------ SOURCE MATERIAL
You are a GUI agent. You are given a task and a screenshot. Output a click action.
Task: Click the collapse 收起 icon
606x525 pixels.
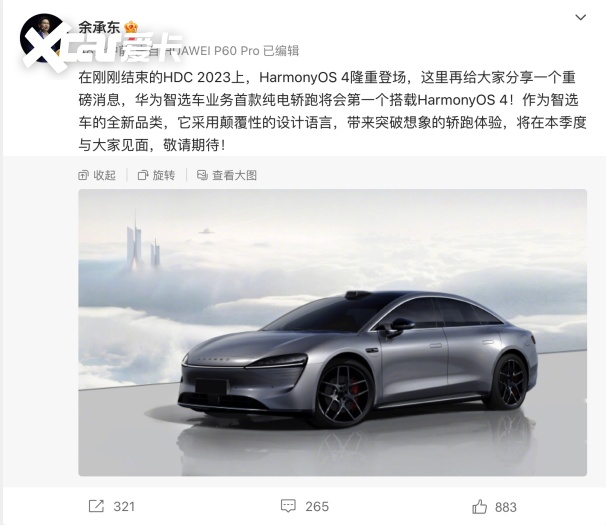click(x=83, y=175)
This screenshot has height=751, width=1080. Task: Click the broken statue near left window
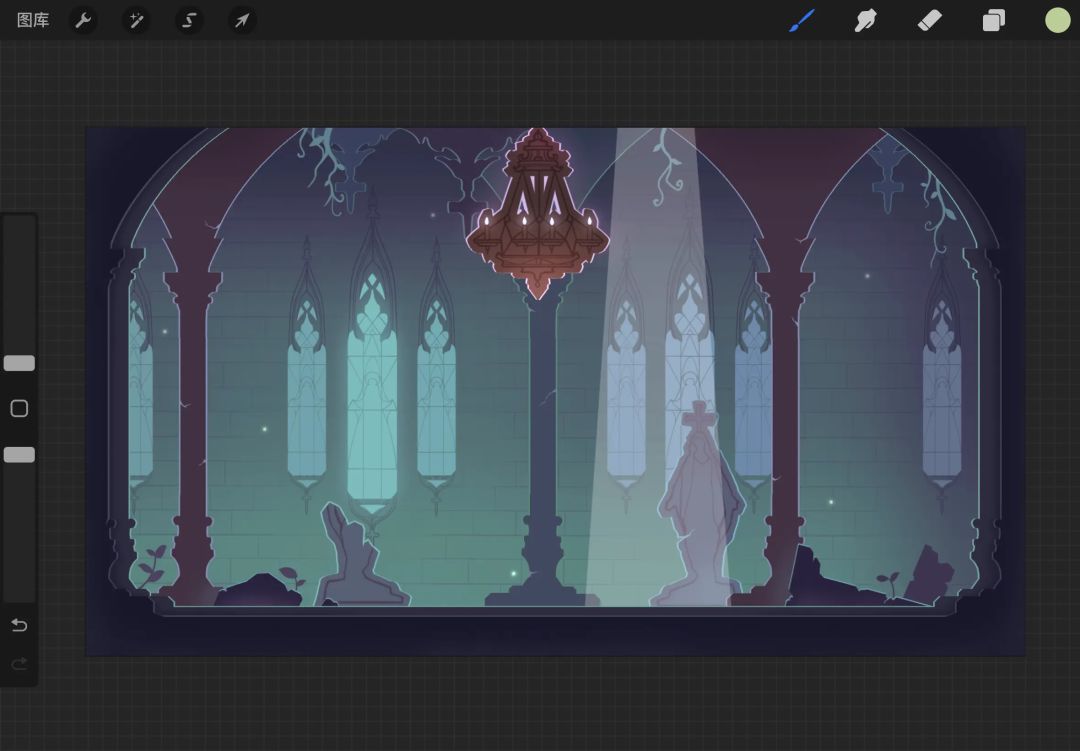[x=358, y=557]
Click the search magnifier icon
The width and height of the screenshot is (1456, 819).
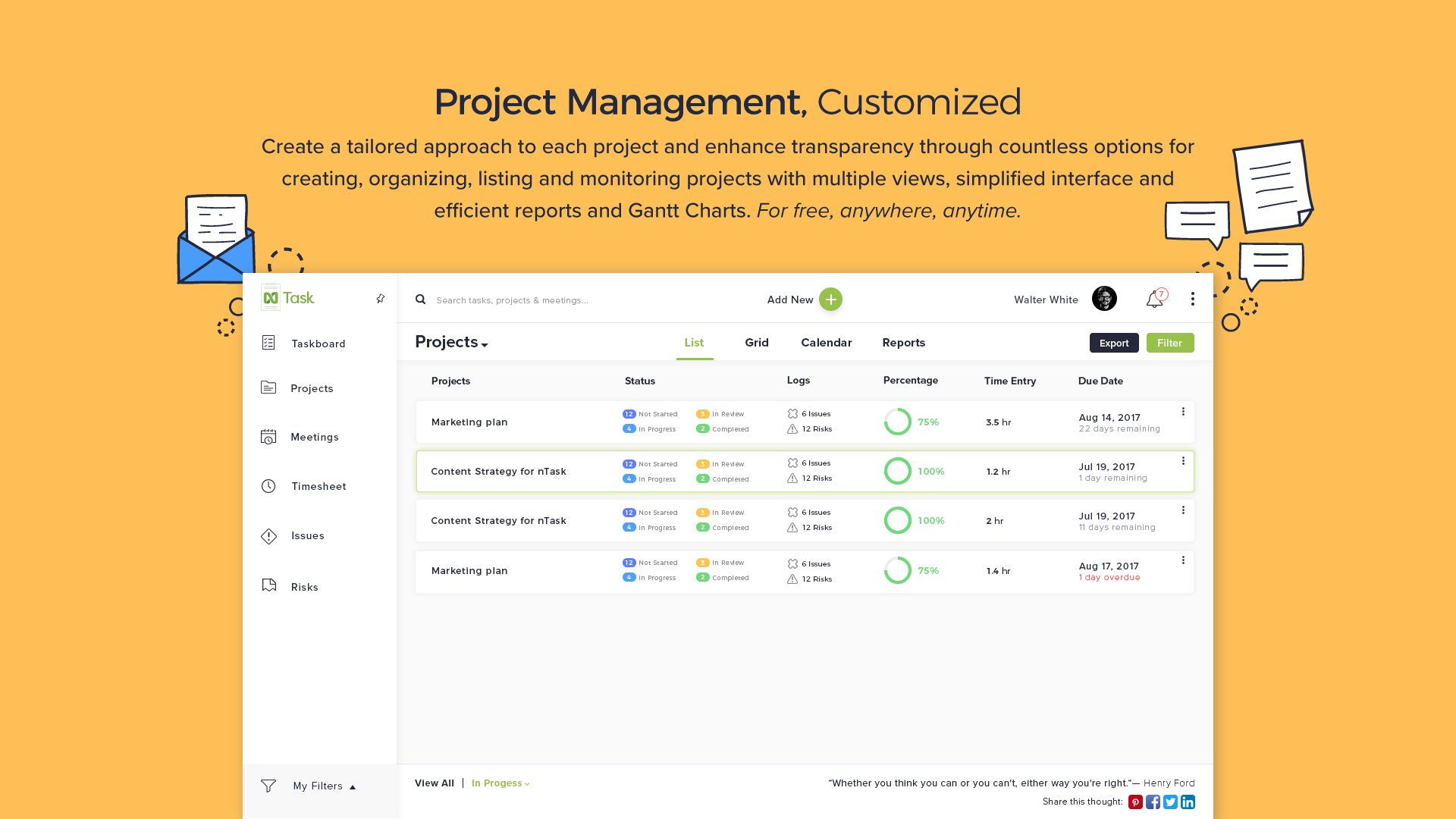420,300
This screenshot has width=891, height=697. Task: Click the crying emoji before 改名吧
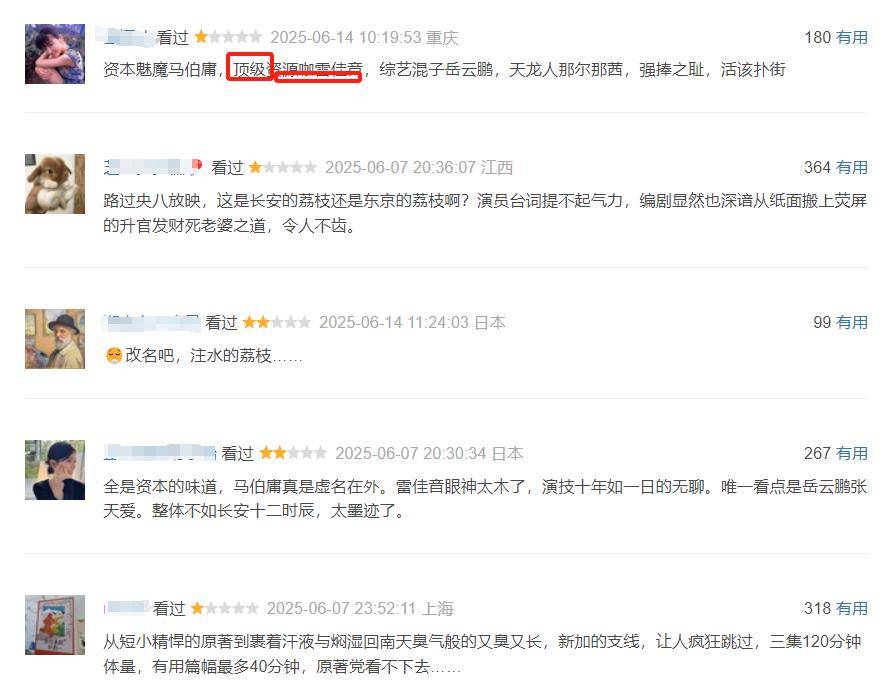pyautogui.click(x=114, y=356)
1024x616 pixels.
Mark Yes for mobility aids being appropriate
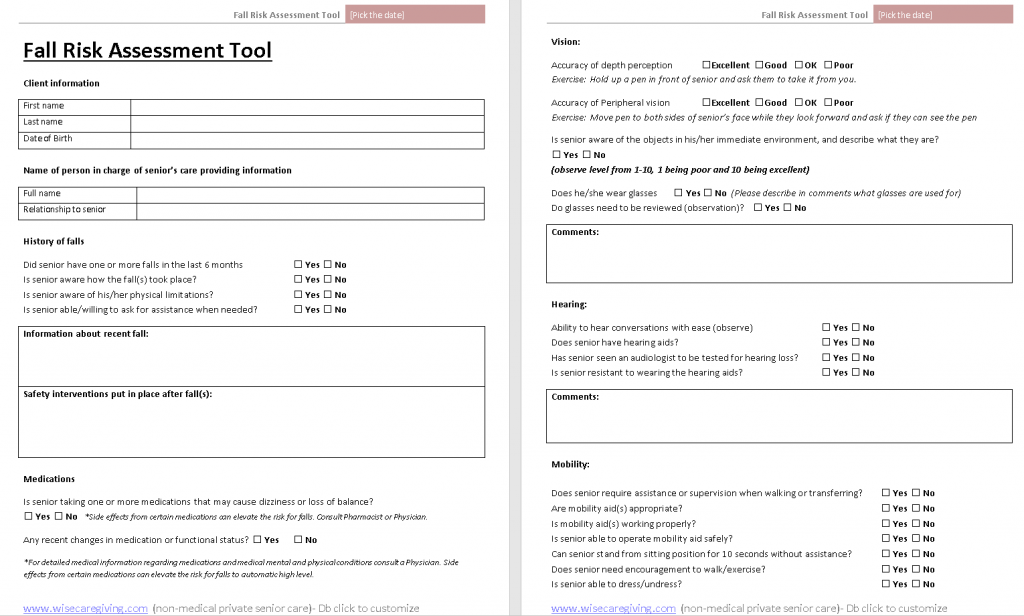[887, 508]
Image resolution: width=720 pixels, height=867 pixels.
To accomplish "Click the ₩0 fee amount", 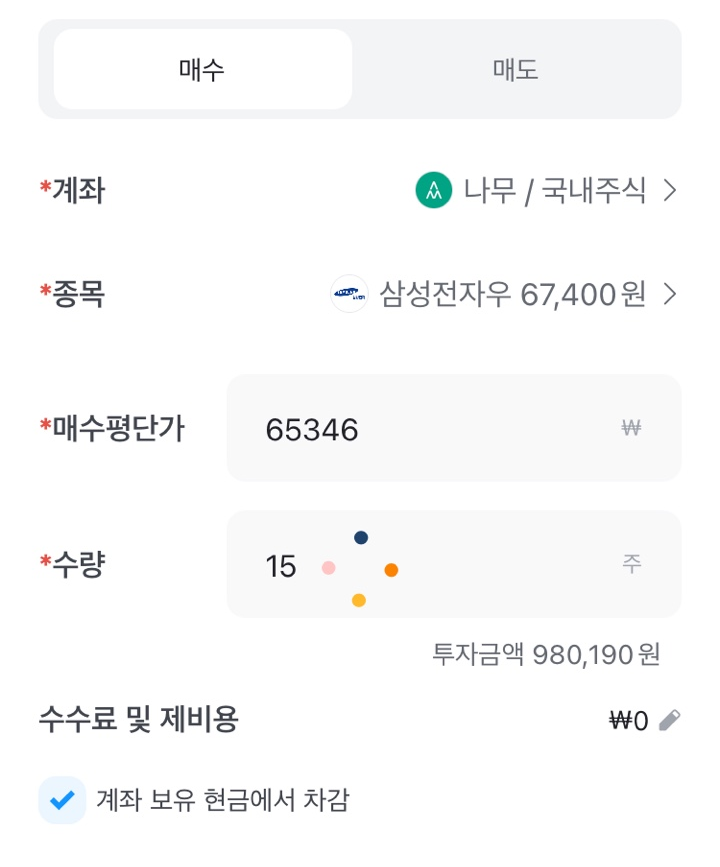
------------
◆ WORK REQUIRED
Rewrite the data above as a numbered list with one line per item and no blank lines. Leave the pictures out.

◆ SOLUTION BELOW
1. You are a GUI agent. You are given a task and a screenshot. Output a click action.
2. Task: Click the collapse 收起 icon
3. 606x525 pixels.
4. click(x=83, y=175)
5. This screenshot has height=751, width=1080. Task: Click the broken statue near left window
6. [x=358, y=557]
7. Click the search magnifier icon
8. The width and height of the screenshot is (1456, 819).
9. 420,300
10. This screenshot has width=891, height=697. Task: Click the crying emoji before 改名吧
11. pyautogui.click(x=114, y=356)
12. 1024x616 pixels.
13. Mark Yes for mobility aids being appropriate
14. [887, 508]
15. Image resolution: width=720 pixels, height=867 pixels.
16. To accomplish "Click the ₩0 fee amount", 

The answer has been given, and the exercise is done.